Quando la lavanda dei piedi, diventa provocazione contro una vita cristiana di facciata

Prima della festa di Pasqua, Gesù, sapendo che era venuta la sua ora di passare da questo mondo al Padre, avendo amato i suoi che erano nel mondo, li amò fino alla fine.
Durante la cena, quando il diavolo aveva già messo in cuore a Giuda, figlio di Simone Iscariota, di tradirlo, Gesù, sapendo che il Padre gli aveva dato tutto nelle mani e che era venuto da Dio e a Dio ritornava, si alzò da tavola, depose le vesti, prese un asciugamano e se lo cinse attorno alla vita.
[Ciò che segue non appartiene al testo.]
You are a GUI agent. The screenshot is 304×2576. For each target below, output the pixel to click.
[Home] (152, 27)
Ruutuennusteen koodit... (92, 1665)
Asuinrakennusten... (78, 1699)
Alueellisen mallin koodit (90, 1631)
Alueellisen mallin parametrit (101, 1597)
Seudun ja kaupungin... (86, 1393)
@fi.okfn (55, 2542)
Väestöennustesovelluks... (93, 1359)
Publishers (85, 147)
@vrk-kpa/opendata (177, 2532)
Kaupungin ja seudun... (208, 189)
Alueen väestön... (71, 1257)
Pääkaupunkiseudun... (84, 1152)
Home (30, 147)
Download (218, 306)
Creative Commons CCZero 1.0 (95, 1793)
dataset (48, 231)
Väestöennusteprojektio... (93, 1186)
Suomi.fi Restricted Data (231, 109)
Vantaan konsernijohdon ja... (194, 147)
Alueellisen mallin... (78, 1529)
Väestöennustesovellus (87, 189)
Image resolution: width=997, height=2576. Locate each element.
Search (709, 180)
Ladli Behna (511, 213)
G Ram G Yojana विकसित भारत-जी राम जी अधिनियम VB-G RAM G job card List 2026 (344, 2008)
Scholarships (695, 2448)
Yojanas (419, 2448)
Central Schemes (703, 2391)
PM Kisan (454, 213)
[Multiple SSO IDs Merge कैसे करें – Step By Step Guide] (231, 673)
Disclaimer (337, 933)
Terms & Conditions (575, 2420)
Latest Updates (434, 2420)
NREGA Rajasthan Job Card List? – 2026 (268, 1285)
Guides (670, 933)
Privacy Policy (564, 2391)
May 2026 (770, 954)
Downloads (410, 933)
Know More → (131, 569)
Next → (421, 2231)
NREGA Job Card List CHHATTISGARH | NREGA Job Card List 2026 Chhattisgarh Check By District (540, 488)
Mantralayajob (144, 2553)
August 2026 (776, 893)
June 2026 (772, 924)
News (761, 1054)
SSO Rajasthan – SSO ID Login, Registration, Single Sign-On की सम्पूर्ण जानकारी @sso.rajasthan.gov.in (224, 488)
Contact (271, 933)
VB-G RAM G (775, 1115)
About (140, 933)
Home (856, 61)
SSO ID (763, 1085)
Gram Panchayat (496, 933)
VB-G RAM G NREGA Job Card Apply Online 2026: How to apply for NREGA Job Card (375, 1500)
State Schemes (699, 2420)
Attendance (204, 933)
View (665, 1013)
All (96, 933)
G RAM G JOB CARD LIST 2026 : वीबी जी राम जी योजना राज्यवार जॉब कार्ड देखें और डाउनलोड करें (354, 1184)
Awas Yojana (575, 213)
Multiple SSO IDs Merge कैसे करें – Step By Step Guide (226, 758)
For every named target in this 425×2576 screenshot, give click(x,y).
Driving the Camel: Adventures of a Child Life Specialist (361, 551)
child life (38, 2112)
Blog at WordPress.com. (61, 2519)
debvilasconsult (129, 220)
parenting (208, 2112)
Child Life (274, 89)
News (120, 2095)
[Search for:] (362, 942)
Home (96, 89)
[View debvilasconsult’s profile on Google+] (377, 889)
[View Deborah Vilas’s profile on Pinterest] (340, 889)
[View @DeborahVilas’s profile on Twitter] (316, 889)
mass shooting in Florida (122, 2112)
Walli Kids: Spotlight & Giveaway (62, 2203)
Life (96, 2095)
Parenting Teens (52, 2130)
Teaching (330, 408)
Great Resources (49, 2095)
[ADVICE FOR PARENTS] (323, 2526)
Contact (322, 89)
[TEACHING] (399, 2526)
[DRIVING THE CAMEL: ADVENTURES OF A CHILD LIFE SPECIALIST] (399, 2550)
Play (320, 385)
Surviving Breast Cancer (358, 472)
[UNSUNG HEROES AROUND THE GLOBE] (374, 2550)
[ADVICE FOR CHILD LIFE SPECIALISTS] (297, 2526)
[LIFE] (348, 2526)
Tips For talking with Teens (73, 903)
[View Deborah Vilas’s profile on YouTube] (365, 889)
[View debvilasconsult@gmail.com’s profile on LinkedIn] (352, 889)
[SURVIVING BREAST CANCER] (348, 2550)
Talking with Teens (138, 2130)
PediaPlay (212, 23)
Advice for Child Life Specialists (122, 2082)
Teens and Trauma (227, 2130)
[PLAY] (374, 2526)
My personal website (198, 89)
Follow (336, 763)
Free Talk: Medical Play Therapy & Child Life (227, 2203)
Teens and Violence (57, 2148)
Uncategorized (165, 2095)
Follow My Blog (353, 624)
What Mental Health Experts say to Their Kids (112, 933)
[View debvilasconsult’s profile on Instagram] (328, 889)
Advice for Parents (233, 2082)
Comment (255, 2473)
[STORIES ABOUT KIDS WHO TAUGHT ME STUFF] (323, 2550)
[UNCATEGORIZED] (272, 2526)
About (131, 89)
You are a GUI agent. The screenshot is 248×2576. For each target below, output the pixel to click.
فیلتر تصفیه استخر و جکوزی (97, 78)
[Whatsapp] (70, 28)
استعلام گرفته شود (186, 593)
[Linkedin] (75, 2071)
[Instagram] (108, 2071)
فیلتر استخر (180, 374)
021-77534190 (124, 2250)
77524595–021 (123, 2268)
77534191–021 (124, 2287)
Poi versò dell’acqua nel catino e cominciò a lavare i piedi dei discepoli e ad asciugarli con l’asciugamano di cui si era cinto.
Venne dunque da Simon Pietro e questi gli disse: «Signore, tu lavi i piedi a me?». Rispose Gesù: «Quello che io faccio, tu ora non lo capisci; lo capirai dopo». Gli disse Pietro: «Tu non mi laverai i piedi in eterno!». Gli rispose Gesù: «Se non ti laverò, non avrai parte con me». Gli disse Simon Pietro: «Signore, non solo i miei piedi, ma anche le mani e il capo!». Soggiunse Gesù: «Chi ha fatto il bagno, non ha bisogno di lavarsi se non i piedi ed è tutto puro; e voi siete puri, ma non tutti». Sapeva infatti chi lo tradiva; per questo disse: «Non tutti siete puri».
Quando ebbe lavato loro i piedi, riprese le sue vesti, sedette di nuovo e disse loro: «Capite quello che ho fatto per voi? Voi mi chiamate il Maestro e il Signore, e dite bene, perché lo sono. Se dunque io, il Signore e il Maestro, ho lavato i piedi a voi, anche voi dovete lavare i piedi gli uni agli altri. Vi ho dato un esempio, infatti, perché anche voi facciate come io ho fatto a voi» (Gv 13,1-15).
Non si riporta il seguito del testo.